>> begin WORKING DATA

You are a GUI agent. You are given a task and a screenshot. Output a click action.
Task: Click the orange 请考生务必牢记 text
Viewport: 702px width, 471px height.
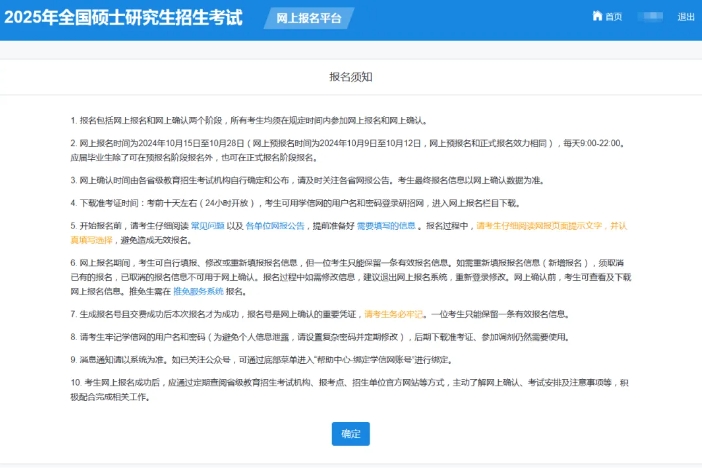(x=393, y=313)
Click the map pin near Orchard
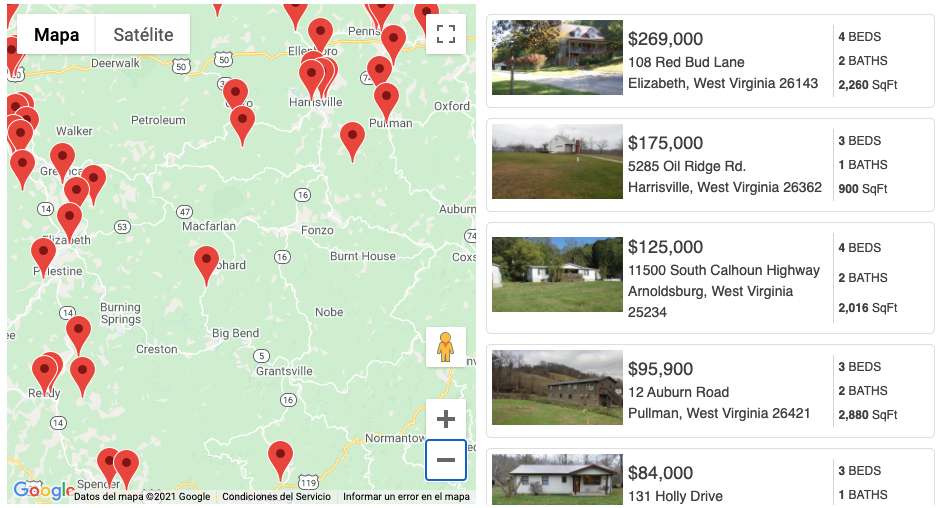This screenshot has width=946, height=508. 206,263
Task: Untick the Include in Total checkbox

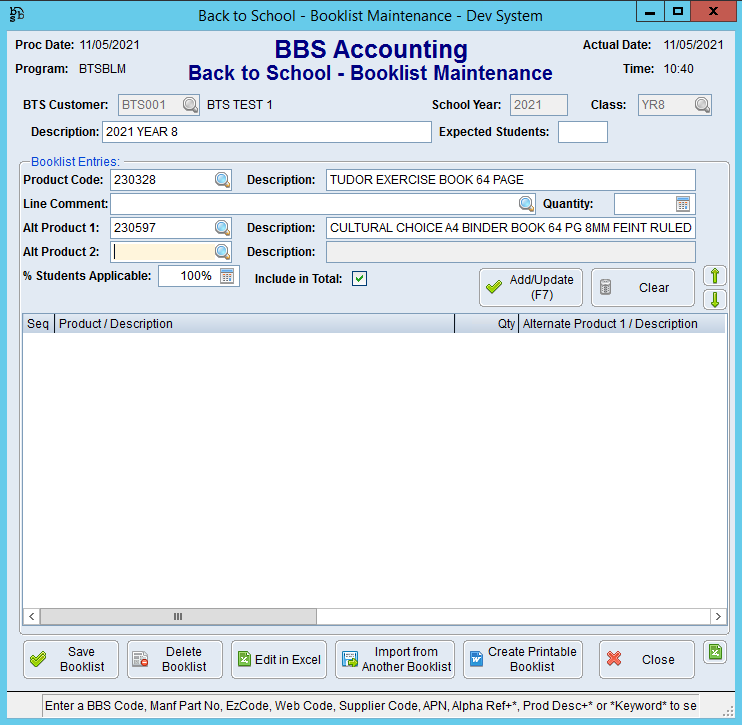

>> end WORKING DATA
>> begin WORKING DATA

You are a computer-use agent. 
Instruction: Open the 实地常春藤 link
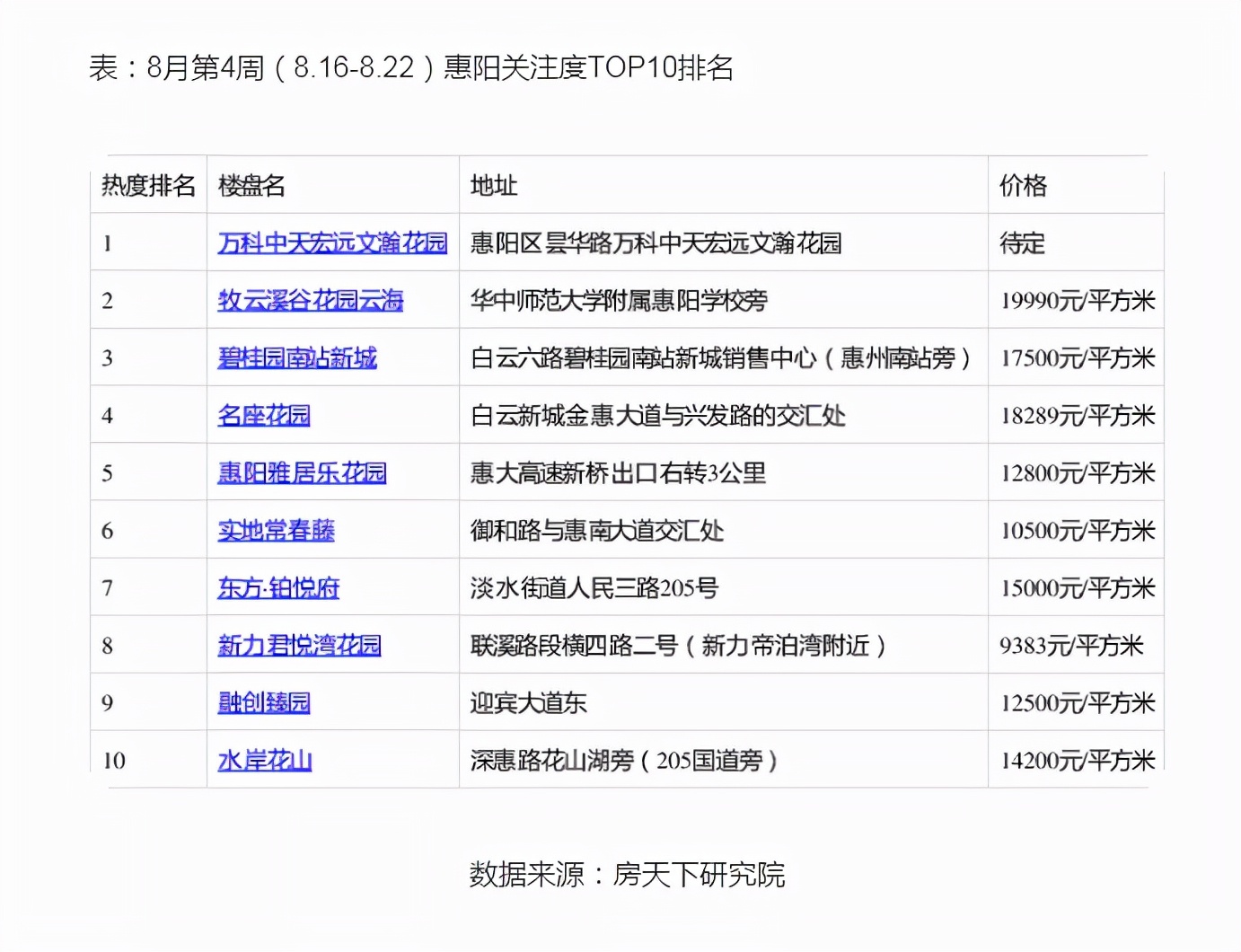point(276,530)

>> end WORKING DATA

*OBJECTIVE*
Copy out the part of the records that opens with the line containing "You are a GUI" and closes with the line containing "Task: Untick the Include in Total checkbox", both lines included, and leave the pictures out of your answer.

*SOLUTION TO THIS PROBLEM*
You are a GUI agent. You are given a task and a screenshot. Output a click action.
Task: Click the orange 请考生务必牢记 text
Viewport: 702px width, 471px height.
(x=393, y=313)
Click the map pin near Orchard
This screenshot has width=946, height=508. 206,263
Task: Untick the Include in Total checkbox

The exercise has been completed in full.